The City of Alice was awarded approximately $6.9 million for the Virginia St. Area Drainage Project. This project will increase the resiliency of the existing drainage system in the Virginia Street area, which lacks adequate drainage structures to direct water away from homes. In addition, the project will reconstruct the existing streets, upgrade storm sewers, and will improve roadside ditches.
The City of Premont will receive $13.1 million for the Drainage Improvements and Flood Mitigation Project, which will increase the resiliency and capacity of the drainage system to allow storm water to flow off-site faster and be detained.

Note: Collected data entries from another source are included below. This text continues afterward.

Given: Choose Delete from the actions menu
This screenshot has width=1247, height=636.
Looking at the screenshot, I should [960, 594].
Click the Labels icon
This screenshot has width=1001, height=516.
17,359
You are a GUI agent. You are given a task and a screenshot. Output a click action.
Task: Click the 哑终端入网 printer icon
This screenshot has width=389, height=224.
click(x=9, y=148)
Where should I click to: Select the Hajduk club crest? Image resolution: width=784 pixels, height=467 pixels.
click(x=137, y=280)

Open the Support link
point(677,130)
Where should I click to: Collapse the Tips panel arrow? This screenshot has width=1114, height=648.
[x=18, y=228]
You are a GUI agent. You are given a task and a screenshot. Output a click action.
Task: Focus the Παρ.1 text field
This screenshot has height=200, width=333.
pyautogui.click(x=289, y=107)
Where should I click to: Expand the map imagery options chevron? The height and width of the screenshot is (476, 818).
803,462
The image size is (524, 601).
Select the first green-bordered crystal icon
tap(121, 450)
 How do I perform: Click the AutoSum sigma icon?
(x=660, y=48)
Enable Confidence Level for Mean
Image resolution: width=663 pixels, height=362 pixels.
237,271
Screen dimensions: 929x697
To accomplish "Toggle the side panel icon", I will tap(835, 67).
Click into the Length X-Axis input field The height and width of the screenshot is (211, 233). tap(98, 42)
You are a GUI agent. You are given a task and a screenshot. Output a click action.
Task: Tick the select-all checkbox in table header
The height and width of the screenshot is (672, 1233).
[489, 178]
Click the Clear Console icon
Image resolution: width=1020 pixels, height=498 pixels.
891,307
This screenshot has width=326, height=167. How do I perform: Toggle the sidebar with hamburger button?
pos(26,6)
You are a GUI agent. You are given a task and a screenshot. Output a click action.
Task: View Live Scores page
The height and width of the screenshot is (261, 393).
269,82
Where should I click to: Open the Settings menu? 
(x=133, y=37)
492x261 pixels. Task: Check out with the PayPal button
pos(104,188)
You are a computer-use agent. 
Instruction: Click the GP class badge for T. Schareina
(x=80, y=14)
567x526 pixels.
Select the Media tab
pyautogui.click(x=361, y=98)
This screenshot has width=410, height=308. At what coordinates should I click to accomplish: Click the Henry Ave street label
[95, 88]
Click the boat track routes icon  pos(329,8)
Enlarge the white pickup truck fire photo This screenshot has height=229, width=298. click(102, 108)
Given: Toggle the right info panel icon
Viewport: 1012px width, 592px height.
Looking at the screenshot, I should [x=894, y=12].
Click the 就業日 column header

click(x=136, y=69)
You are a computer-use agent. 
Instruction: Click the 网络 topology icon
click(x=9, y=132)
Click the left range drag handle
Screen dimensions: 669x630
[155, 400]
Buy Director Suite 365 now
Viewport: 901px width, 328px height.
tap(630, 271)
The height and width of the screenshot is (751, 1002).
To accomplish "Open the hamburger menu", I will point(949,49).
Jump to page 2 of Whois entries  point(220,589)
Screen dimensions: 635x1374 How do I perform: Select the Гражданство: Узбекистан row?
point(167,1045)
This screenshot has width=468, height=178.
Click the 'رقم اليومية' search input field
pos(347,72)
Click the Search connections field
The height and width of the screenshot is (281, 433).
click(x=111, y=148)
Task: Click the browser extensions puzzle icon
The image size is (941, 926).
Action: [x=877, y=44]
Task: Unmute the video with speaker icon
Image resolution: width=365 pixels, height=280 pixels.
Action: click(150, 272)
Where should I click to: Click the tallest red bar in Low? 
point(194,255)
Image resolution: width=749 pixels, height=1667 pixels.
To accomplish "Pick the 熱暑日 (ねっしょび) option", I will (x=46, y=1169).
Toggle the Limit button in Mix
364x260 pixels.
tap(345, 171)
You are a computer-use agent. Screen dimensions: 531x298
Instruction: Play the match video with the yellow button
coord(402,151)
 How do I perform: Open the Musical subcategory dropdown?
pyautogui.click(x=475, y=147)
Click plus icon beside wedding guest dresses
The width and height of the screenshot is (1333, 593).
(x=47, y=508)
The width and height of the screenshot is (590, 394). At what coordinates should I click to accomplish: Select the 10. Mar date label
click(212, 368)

Jim Wells County was awarded $9.7 million for a mitigation project that will improve the drainage system in the Rancho Alegre and Alice Acres Census Designated Places (CDPs). The drainage project will hasten the flow of storm water runoff away from the CDPs, restore resiliency, and reduce the risk to public health and safety.
The GLO received a historic $4.3 billion allocation in Community Development Block Grant Mitigation (CDBG-MIT) funds from the U.S. Department of Housing and Urban Development (HUD) to mitigate against future damage from hurricanes, flooding and other natural disasters in repetitively damaged areas.
Drainage improvements are costly to local governments and large projects can cost tens or hundreds of millions of dollars. The 2019 Texas Legislature added another funding option with the creation of the Flood Infrastructure Fund (FIF) through Senate Bill 7. The new FIF program, administered by the Texas Water Development Board (TWDB), provides financial assistance in the form of loans and grants for flood control, flood mitigation, and drainage projects. As Vice Chair of the Senate Finance Committee and a co-author of Senate Bill 500 during the 86th Legislative Session, Senator Juan "Chuy" Hinojosa was instrumental in securing funding to start the FIF program through a one-time transfer of $793 million from the "Rainy Day" Fund.
Senator Hinojosa issued the following statement:
"The residents of Jim Wells County have been hit hard by multiple flooding events since 2015. The $29.7 million will go a long way to improve the drainage systems, upgrade storm sewers, and prevent future flooding. I am pleased the GLO has approved these three applications. I appreciate the leadership of the Jim Wells County Commissioners Court, the City Council of the City of Alice, and the City Council of the City of Premont for their hard work in completing the application for funds. I commend our public officials and their staff for identifying and securing this funding that will protect our residents and their property from future flooding events."